San Diego Is Really a Democratic City

by on August 19, 2011 · 8 comments

in California, Popular, San Diego

Don’t Believe the Hype Part II – Getting Historical

by Lucas O’Connor / Two Cathedrals / August 18, 2011

Two months ago I took on some of the most persistent failures of conventional wisdom in San Diego politics, including that the city’s voters lean to the right. At the time, I pointed out that the city of San Diego is not only willing to elect Democrats, it voted for every possible Democrat in the November 2010 election by almost the exact same margin as the state overall. Now, California has become a reliably Democratic state over the last ten or twenty years, so it’s perhaps worth going back over a sample size a bit larger than last November.

For a brief statistical explanation, the reason for comparing to the state level is to allow for various ‘wave’ elections — Obama swung things left in 2008, there was a bit of a Republican swing in 2010, but these factors should impact the city of San Diego in roughly the same proportion as the state overall, so if there’s a difference at the local level, it would appear relative to the state level. Looking at the rest of the general elections of the last decade though simply reinforces the evidence from last fall: In these regularly scheduled November elections, the city of San Diego votes like the state overall, even leaning a bit more to the left. And while there are Republicans who have won citywide in these elections when actually running against a Democrat, the examples are few and far between.

November 2008: Slow year for the whole city to vote on anything. There were no statewide offices being contested, and Mayor Sanders had won his reelection in June with barely a Democrat on the ballot, much less campaigning. Nevertheless, Barack Obama won the city 62/36 over McCain while carrying the state 61/37. The only citywide race was the nonpartisan city attorney race, where Republican Jan Goldsmith waxed Mike Aguirre 59/40. The two are rather at odds with each other in terms of partisanship, which suggests that one is outside of normal patterns.

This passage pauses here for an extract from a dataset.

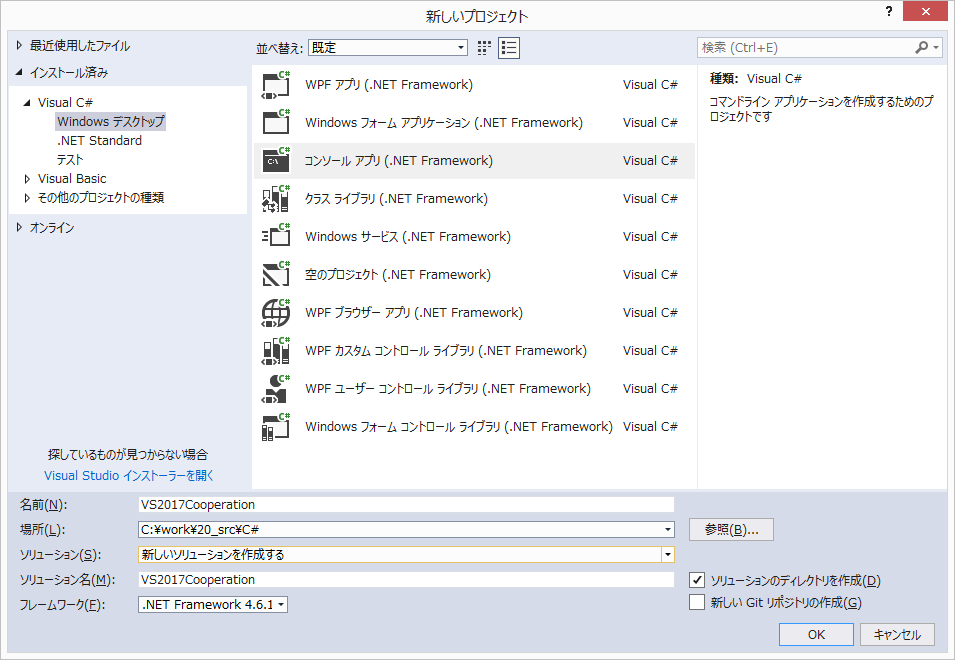Select the 空のプロジェクト template icon

(x=276, y=274)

November 2006: Big year with all statewide offices being contested. Arnold Schwarzenegger cruised statewide to a 56/39 reelection while improving in San Diego to 66/30. Meanwhile, Dianne Feinstein was reelected by a 58/38 in SD and 59/35 statewide. John Garamendi was elected Lieutenant Governor by a 49/45 margin in the city and statewide. Debra Bowen was elected 48.5/44.5 in SD, 48/45 statewide. John Chiang took Controller with a wide margin of 56/37 in SD, 51/40 statewide. Bill Lockyer won Treasurer 55/37 in SD vs 54/37. Jerry Brown was elected Attorney General by 57/37 in SD, 56/38 statewide. Republican Steve Poizner broke up the run by becoming Insurance Commissioner by a 51/39 margin statewide, but only carried San Diego 49/41. Which means that in three cycles, the only Republicans who have won the city in general election are Jan Goldsmith over Mike Aguirre, Schwarzenegger over Phil Angelides, and Steve Poizner losing a third of his margin over Cruz Bustamante.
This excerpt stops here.